INSTRUCTIONS FOR THE TASK: Give again, exactly and without pictures, the lines running from the line with "You are a computer-use" to the end of the records below.

Saved entries:
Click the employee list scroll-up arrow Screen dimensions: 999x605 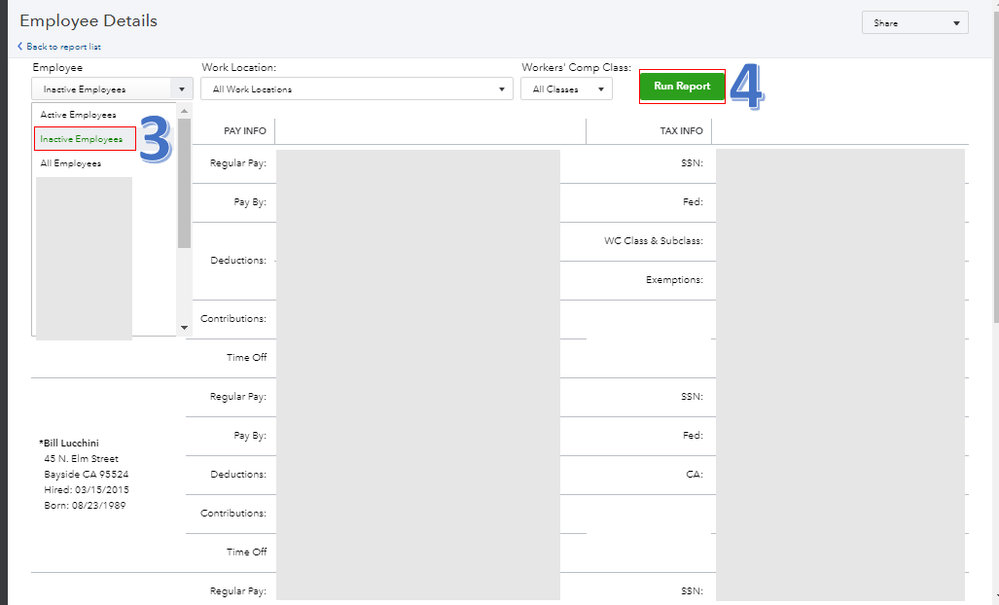(184, 112)
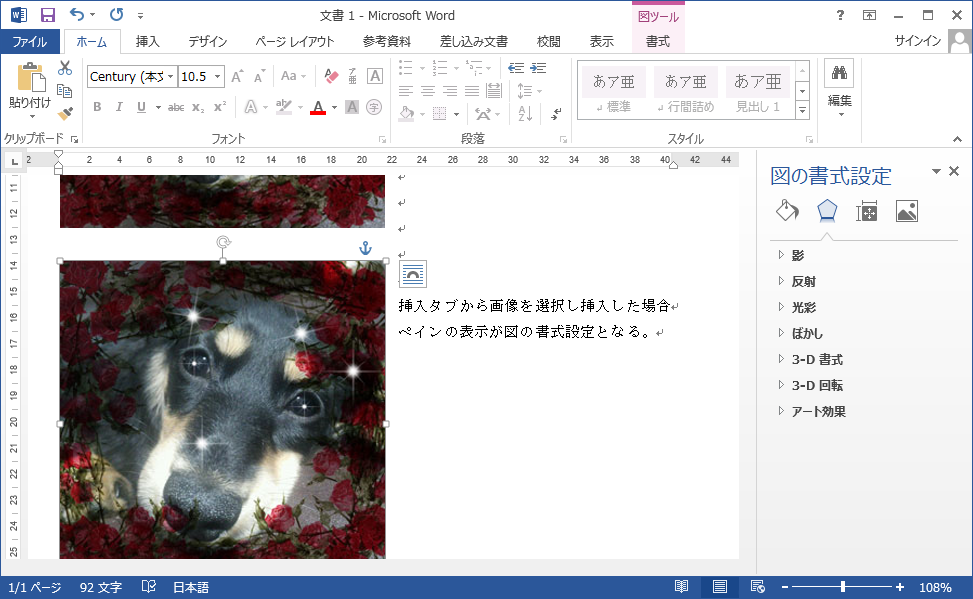Toggle bold formatting with the B button
This screenshot has width=973, height=599.
96,106
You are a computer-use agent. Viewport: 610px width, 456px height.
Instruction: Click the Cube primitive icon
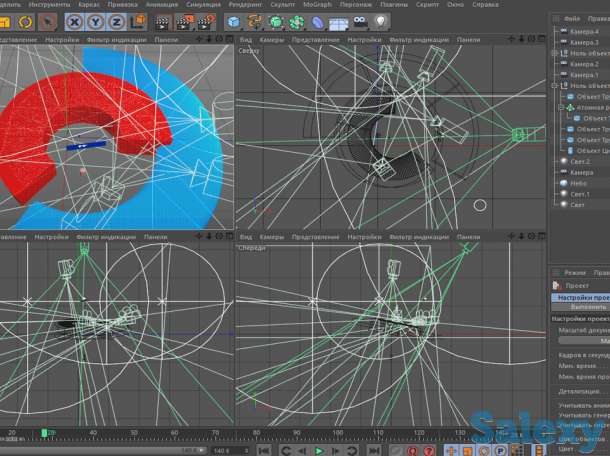click(x=233, y=21)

EXPECTED ANSWER:
You are a computer-use agent. Viewport: 610px width, 456px height.
Instruction: Click the Cube primitive icon
click(x=233, y=21)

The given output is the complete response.